## EXERCISE REQUIREMENTS
What's wanted is a faithful retyping of every entry, pictures excluded.

## DATASET RECORDS
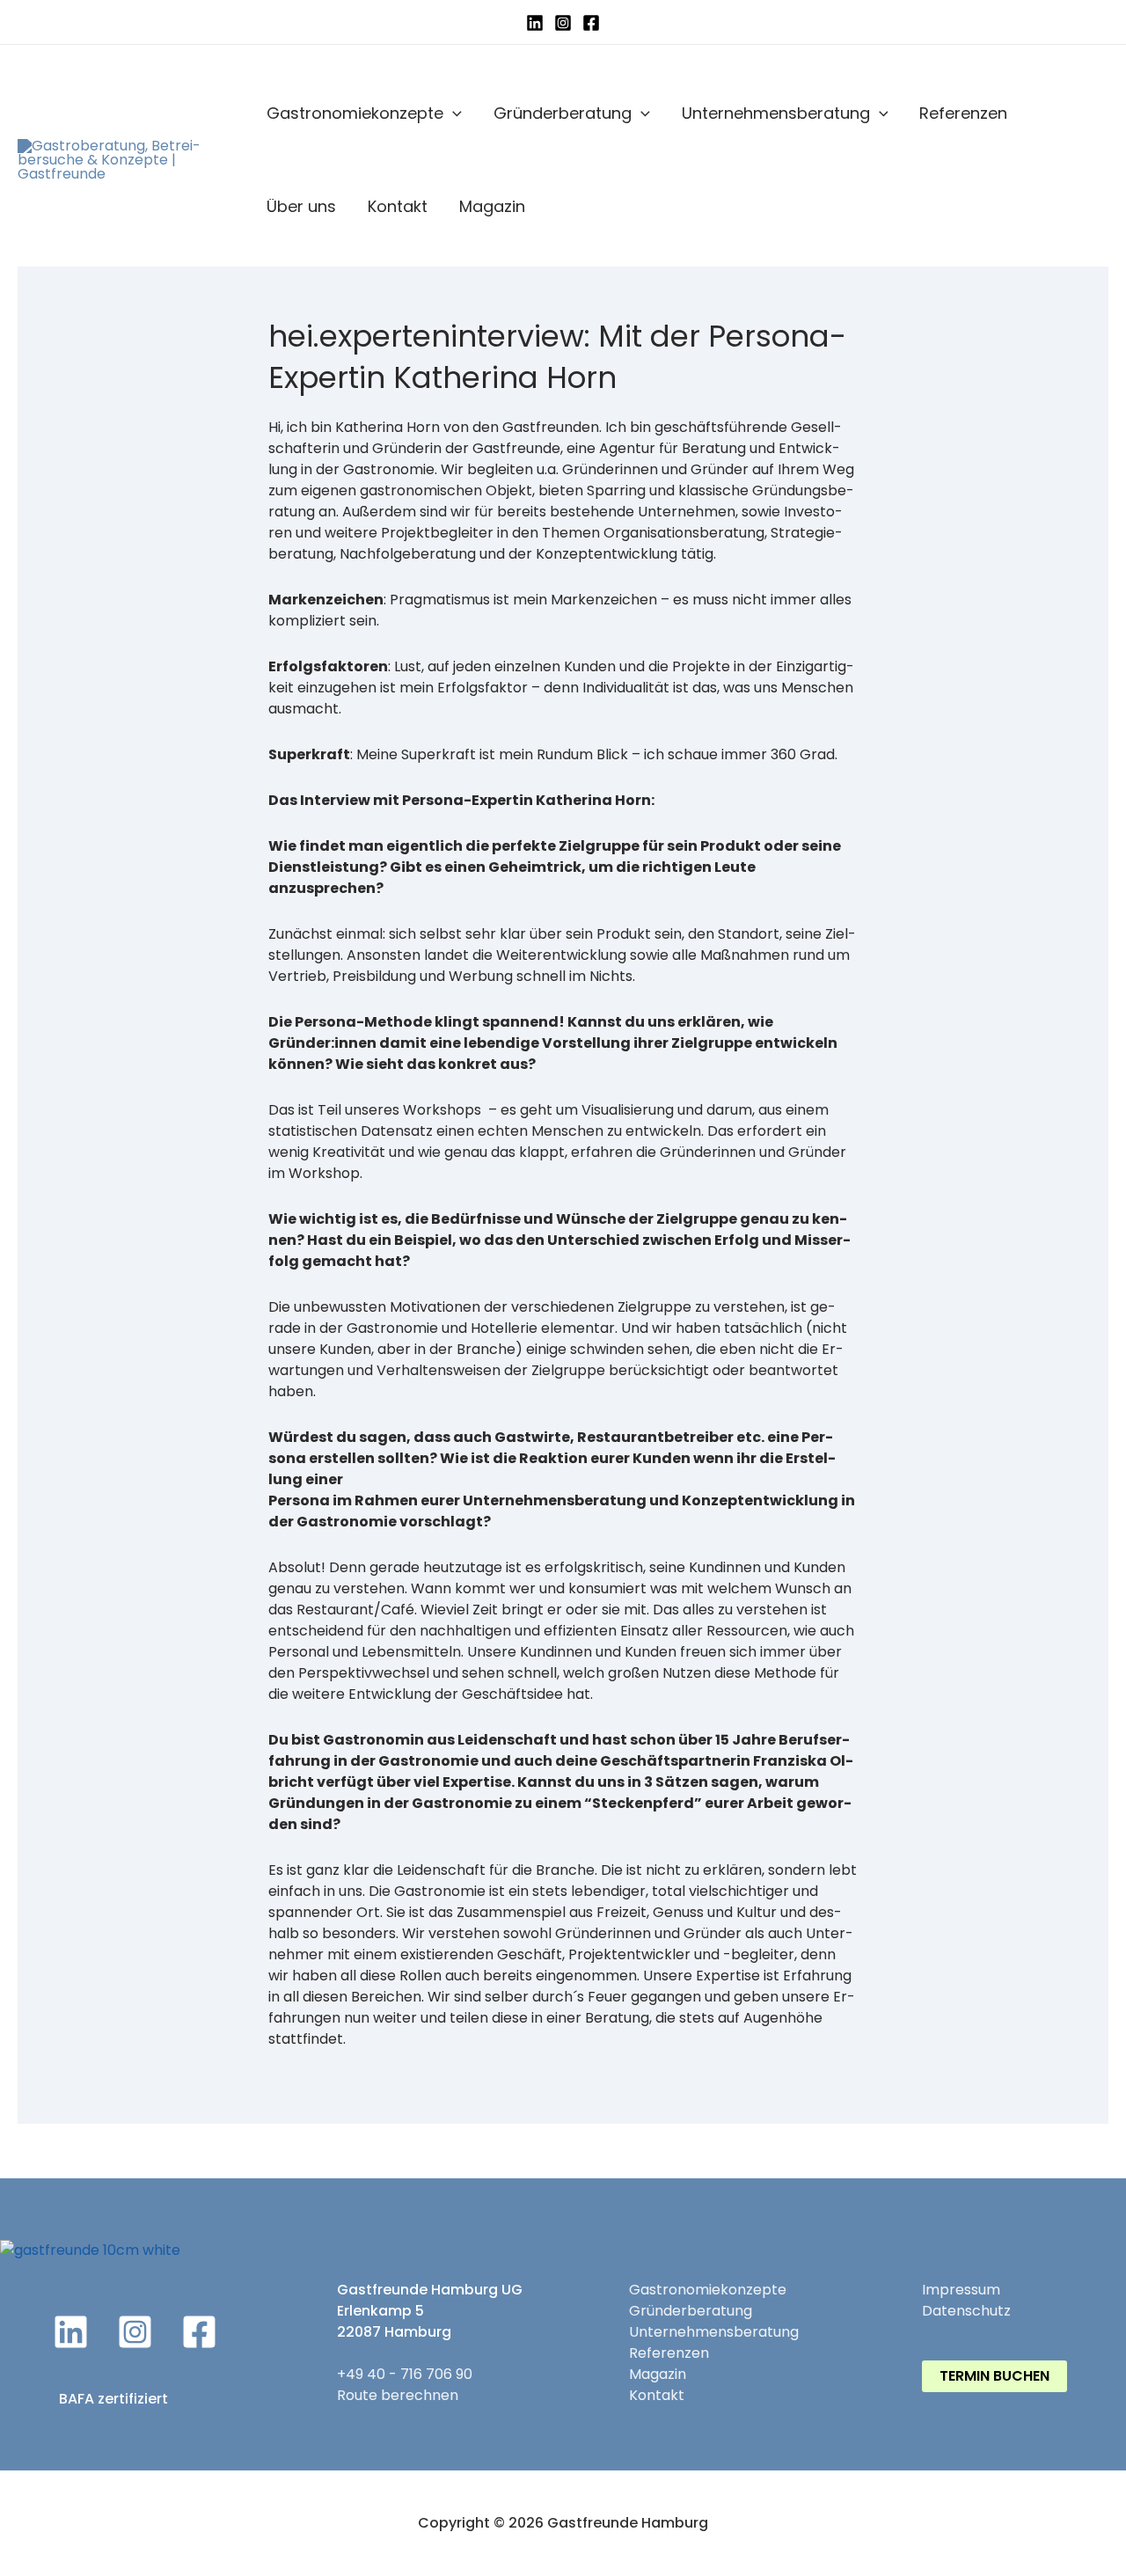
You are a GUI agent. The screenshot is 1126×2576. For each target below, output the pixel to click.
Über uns (301, 206)
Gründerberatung (563, 113)
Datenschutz (966, 2311)
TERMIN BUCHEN (994, 2376)
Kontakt (398, 206)
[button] (452, 113)
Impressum (961, 2290)
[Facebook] (591, 23)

## TASK RESPONSE
You are a GUI agent. The screenshot is 1126×2576. For each target below, output the pixel to click.
Über uns (301, 206)
Gründerberatung (563, 113)
Datenschutz (966, 2311)
TERMIN BUCHEN (994, 2376)
Kontakt (398, 206)
[button] (452, 113)
Impressum (961, 2290)
[Facebook] (591, 23)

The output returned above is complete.